What does a Quarry/Mining/Mineral Engineer do?

Mining, minerals and quarry engineers work on the extraction of raw materials such as metals, gypsum, salt, clays, gravel and stone from underground tunnelling systems (mines) and overground, open-cast pits (quarries). A range of methods is employed to extract material, including blasting, drilling and excavation. They also work on mineral processing sites where raw materials are separated out from waste products and refined for industry use, for example, the production of aggregates for road construction.

Before a new mine or quarry is opened, engineers are involved in planning feasibility surveys where they employ ground- surveying techniques to assess suitability and geological make-up of a site. Using drilling rigs, earth and rock samples are taken and removed for testing. The results of initial surveys are then drawn up into reports to help managers decide how the project should proceed.

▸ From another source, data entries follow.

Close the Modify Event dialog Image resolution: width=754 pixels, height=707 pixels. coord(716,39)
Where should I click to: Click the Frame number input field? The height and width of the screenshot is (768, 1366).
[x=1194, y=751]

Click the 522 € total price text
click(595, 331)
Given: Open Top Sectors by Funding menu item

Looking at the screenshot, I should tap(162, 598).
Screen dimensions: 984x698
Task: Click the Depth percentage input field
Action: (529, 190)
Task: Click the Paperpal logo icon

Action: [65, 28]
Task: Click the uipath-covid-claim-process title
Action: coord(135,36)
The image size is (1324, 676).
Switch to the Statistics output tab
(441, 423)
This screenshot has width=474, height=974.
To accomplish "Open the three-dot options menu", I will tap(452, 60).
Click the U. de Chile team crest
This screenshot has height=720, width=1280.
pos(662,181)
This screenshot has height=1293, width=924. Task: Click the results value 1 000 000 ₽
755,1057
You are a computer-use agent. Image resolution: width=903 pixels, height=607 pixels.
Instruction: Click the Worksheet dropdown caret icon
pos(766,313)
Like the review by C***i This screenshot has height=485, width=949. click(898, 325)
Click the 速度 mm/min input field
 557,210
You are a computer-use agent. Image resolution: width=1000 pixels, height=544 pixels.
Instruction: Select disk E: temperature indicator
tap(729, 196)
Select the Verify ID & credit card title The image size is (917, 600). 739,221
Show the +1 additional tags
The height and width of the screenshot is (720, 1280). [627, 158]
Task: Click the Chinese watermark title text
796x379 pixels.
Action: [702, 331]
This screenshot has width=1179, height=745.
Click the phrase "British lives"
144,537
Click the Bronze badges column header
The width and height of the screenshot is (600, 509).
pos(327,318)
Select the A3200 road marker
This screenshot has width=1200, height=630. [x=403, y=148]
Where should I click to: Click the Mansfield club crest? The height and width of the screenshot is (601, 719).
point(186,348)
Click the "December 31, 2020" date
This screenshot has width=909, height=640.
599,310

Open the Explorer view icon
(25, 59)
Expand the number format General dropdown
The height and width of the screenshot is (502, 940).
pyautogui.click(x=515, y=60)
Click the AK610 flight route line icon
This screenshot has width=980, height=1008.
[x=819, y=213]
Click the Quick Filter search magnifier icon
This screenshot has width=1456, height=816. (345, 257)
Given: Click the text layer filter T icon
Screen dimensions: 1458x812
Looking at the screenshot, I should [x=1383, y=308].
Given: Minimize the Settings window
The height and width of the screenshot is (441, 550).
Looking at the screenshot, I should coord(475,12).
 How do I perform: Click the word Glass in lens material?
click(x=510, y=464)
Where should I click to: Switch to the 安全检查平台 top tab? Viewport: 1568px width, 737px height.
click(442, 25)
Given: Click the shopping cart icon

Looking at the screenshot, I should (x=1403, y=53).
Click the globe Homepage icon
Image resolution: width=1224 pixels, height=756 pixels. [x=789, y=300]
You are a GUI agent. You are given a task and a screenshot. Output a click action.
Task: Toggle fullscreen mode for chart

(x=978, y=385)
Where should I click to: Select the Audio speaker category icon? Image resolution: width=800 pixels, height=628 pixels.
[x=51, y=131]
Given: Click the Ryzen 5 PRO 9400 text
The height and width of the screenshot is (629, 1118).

In the design stage engineers decide on the most efficient way of extracting the material or minerals from the ground, for example, analysing the most appropriate way to separate and process raw materials from the rock. Once under construction, engineers work closely with other professionals such as geologists and civil engineers to ensure that work progresses smoothly and that projected costs and deadlines are achieved.

Engineers involved in the day-to-day running and continual maintenance of an operation have responsibility for managing technical staff, producing regular reports, dealing with equipment supplies, and monitoring health and safety, guarding against eventualities such as collapse or flooding.

An increasingly important aspect to the job is the environmental impact that a working mine has on its surroundings. Similarly, once the economic life of the mine has lapsed, engineers have to ensure that the site can be reclaimed for other uses or that the habitat can be returned as closely as possible to its original state.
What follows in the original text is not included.